Однажды томительно жарким июньским вечером к нам домой пожаловали Бьёрн с Эриком. Черстин и я лежали на лужайке перед Гнездовьем Патрончиков и, словно выброшенные на берег рыбы, ловили ртом воздух. Черстин, вяло обороняясь, отмахнулась от ребят рукой:
— Не вздумайте сказать, что нам надо выйти из усадьбы и идти, идти без конца, иначе стрясется беда!
— Не-a, я думаю, мы поиграем в бадминтон, — сказал этот чертенок Эрик, который как раз на днях укрепил сетку для бадминтона на ровном месте в овечьем выгоне усадьбы Блумкулла.

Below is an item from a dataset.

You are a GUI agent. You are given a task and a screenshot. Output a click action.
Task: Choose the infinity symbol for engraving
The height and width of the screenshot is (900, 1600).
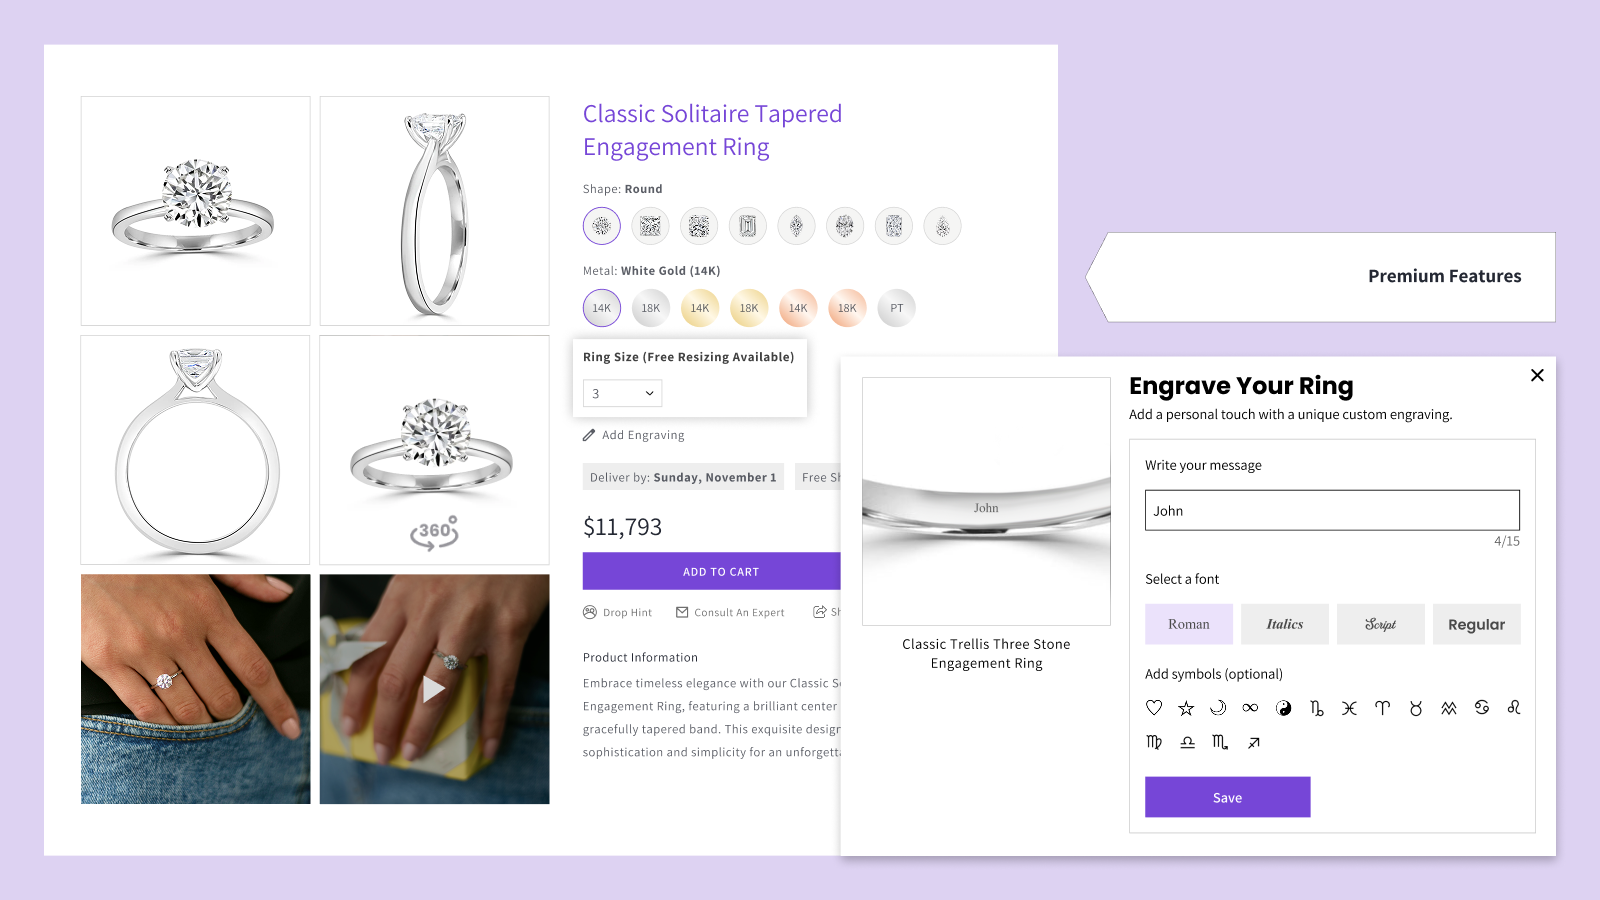coord(1250,708)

Черстин, с отвращением глядя на него, ничего не ответила. Потом, приподнявшись на локте, она взглянула на Бьёрна и сказала:
— Я думаю, ты, должно быть, жутко влюблен в Барбру!

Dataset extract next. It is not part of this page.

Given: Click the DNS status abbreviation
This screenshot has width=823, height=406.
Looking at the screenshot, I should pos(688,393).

— Почему ты так решила? — спокойно и невозмутимо спросил Бьёрн.
— Потому что, если это не так, ты не примчался бы сюда на велосипеде, поднимаясь несколько раз в гору и рискуя заработать тепловой удар!

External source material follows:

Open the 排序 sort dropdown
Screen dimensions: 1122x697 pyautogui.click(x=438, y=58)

Я не отрывала глаз от неба, делая вид, что ничего не слышу.
— Я люблю моцион, — ответил Бьёрн и насмешливо посмотрел на меня.
Но немного погодя, когда Эрик и Черстин, глядя на часы Эрика, спорили, стоят они или нет, Бьёрн взял мою руку и быстро поцеловал. И я с моим врожденным больным воображением начала тотчас же ломать голову, что мне, собственно говоря, будет больше к лицу — маленький миртовый веночек или приходский, из горного хрусталя в золоте, венец невесты?!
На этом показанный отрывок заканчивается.